LONDON, July 14 (Reuters) - Britain's fisheries have been sold out by the post-Brexit trade deal agreed with the European Union, the head of an industry body said on Wednesday, urging the government to do more for the sector when a so-called adjustment period ends in 2026.

Winning back "control" of Britain's fishing waters was one of the main drivers for Brexit, with the industry becoming the poster child for many supporters of the country's departure from the EU during the 2016 referendum and beyond.

But Barrie Deas, chief executive of The National Federation of Fishermen's Organisations, said the government's assurances and promises made before striking a trade deal with the bloc late last year had been broken.

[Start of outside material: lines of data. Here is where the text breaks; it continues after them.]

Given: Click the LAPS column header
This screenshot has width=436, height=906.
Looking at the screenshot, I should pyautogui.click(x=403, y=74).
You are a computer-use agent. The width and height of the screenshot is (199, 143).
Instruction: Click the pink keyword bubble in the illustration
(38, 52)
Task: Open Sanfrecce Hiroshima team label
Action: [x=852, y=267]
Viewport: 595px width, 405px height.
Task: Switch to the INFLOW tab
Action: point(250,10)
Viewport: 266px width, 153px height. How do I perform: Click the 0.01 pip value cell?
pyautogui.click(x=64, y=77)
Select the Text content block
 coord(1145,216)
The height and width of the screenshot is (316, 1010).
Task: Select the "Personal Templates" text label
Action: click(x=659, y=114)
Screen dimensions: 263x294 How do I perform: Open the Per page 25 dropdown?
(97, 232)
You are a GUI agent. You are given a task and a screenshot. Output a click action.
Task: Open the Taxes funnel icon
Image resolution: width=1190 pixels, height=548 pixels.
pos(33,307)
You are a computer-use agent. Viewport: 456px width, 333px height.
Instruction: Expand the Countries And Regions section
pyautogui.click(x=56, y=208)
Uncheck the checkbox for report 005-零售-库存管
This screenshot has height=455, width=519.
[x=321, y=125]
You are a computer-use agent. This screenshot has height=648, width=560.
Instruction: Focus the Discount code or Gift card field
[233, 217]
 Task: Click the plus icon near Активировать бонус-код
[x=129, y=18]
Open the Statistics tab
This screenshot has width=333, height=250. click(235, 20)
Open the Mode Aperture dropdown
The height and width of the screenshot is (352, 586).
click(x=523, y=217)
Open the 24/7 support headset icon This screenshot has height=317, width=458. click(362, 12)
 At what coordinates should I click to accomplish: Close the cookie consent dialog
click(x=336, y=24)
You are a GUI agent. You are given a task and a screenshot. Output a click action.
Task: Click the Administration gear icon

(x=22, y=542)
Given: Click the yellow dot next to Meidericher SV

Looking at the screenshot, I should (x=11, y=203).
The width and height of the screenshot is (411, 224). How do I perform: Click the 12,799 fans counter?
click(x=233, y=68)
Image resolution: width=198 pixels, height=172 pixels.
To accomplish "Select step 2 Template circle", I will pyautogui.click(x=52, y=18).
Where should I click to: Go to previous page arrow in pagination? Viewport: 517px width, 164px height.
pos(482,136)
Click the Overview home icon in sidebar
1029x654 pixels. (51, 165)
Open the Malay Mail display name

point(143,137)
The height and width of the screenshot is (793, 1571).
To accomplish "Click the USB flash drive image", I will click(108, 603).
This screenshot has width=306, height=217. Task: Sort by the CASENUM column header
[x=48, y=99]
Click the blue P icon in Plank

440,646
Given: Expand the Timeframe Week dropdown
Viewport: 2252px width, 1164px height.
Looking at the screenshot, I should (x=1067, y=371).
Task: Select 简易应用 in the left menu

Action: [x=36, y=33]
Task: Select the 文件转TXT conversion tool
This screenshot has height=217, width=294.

"It's really quite hard to convey how sudden was the fishing industry's fall from grace," Deas told journalists.

"The flags flying over our vessels for the last couple of years had a slogan which was 'fishing no sell out' and that really spelt out our fears. Those flags now seem both politically astute and prescient because that's what's happened."

He said there had been changes to quotas for fish "but at the margins", that the deal with the EU had emboldened other states such as Norway, and producers of some live shellfish had experienced real difficulties in exporting to the bloc.

"In that sense it's a tale of woe, very far away from the sea of opportunity that some spoke about," he said, adding that the COVID-19 pandemic had also hurt the sector making it more difficult to quantify the impact.

The government lauded what it called its great deal with the EU on fisheries, saying over time Britain will be able to take advantage of becoming an "independent coastal state".

Under the deal, Britain agreed to an adjustment period, when fishing rights for the bloc's fleet in British waters will gradually be reduced over five years. From 2026, there will be annual talks to set the terms of access.

Deas said the government must show it can do more for the industry in 2026.

"One of the big questions is what happens after 2026 and it's clear that the EU is quietly confident that it has sufficient what it calls dissuasive powers to prevent the UK from fully asserting its rights," he said.

Reporting by Elizabeth Piper; Editing by Emelia Sithole-Matarise

Our Standards: The Thomson Reuters Trust Principles.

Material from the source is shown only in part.